What the task asks:
Write out all of the entries below again, changing every "red circle" to "red badge" and leaving everything else as it is.

Information provided:

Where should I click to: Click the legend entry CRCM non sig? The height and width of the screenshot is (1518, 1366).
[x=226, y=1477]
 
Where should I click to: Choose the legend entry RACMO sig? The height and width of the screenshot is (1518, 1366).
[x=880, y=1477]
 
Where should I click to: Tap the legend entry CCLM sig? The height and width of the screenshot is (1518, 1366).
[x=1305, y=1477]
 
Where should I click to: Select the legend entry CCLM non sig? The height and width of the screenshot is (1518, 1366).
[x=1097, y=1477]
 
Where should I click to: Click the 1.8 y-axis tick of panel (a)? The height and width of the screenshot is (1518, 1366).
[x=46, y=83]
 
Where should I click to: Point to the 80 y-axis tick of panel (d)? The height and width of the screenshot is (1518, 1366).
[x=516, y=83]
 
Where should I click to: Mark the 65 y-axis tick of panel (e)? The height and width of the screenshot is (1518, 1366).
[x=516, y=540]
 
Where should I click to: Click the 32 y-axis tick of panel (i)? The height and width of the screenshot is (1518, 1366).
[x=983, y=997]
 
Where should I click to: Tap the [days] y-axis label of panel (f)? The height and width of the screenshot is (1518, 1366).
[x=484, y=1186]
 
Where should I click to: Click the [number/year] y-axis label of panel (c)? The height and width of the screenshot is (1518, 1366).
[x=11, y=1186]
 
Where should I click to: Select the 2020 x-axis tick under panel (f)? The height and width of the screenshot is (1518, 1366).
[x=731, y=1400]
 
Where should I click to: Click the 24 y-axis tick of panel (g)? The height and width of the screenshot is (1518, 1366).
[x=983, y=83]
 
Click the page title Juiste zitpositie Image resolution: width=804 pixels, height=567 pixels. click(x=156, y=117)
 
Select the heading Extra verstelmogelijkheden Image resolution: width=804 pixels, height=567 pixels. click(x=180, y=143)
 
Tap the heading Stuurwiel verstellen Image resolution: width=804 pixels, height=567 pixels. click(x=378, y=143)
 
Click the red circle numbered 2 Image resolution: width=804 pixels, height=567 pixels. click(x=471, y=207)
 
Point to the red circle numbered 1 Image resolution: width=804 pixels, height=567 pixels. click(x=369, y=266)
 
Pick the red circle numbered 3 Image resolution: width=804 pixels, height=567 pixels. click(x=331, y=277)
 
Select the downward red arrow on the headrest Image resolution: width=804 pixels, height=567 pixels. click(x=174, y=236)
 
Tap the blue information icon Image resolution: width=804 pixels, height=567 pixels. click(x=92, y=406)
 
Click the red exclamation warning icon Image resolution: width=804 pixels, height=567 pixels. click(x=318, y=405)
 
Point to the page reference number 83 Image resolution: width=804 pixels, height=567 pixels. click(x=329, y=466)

Exercise response:
Where should I click to: Click the legend entry CRCM non sig? The height and width of the screenshot is (1518, 1366).
[x=226, y=1477]
 
Where should I click to: Choose the legend entry RACMO sig? The height and width of the screenshot is (1518, 1366).
[x=880, y=1477]
 
Where should I click to: Tap the legend entry CCLM sig? The height and width of the screenshot is (1518, 1366).
[x=1305, y=1477]
 
Where should I click to: Select the legend entry CCLM non sig? The height and width of the screenshot is (1518, 1366).
[x=1097, y=1477]
 
Where should I click to: Click the 1.8 y-axis tick of panel (a)? The height and width of the screenshot is (1518, 1366).
[x=46, y=83]
 
Where should I click to: Point to the 80 y-axis tick of panel (d)? The height and width of the screenshot is (1518, 1366).
[x=516, y=83]
 
Where should I click to: Mark the 65 y-axis tick of panel (e)? The height and width of the screenshot is (1518, 1366).
[x=516, y=540]
 
Where should I click to: Click the 32 y-axis tick of panel (i)? The height and width of the screenshot is (1518, 1366).
[x=983, y=997]
 
Where should I click to: Tap the [days] y-axis label of panel (f)? The height and width of the screenshot is (1518, 1366).
[x=484, y=1186]
 
Where should I click to: Click the [number/year] y-axis label of panel (c)? The height and width of the screenshot is (1518, 1366).
[x=11, y=1186]
 
Where should I click to: Select the 2020 x-axis tick under panel (f)? The height and width of the screenshot is (1518, 1366).
[x=731, y=1400]
 
Where should I click to: Click the 24 y-axis tick of panel (g)? The height and width of the screenshot is (1518, 1366).
[x=983, y=83]
 
Click the page title Juiste zitpositie Image resolution: width=804 pixels, height=567 pixels. click(x=156, y=117)
 
Select the heading Extra verstelmogelijkheden Image resolution: width=804 pixels, height=567 pixels. click(x=180, y=143)
 
Tap the heading Stuurwiel verstellen Image resolution: width=804 pixels, height=567 pixels. click(x=378, y=143)
 
Click the red badge numbered 2 Image resolution: width=804 pixels, height=567 pixels. click(x=471, y=207)
 
Point to the red badge numbered 1 Image resolution: width=804 pixels, height=567 pixels. click(x=369, y=266)
 
Pick the red badge numbered 3 Image resolution: width=804 pixels, height=567 pixels. click(x=331, y=277)
 
Select the downward red arrow on the headrest Image resolution: width=804 pixels, height=567 pixels. click(x=174, y=236)
 
Tap the blue information icon Image resolution: width=804 pixels, height=567 pixels. click(x=92, y=406)
 
Click the red exclamation warning icon Image resolution: width=804 pixels, height=567 pixels. click(x=318, y=405)
 
Point to the page reference number 83 Image resolution: width=804 pixels, height=567 pixels. click(x=329, y=466)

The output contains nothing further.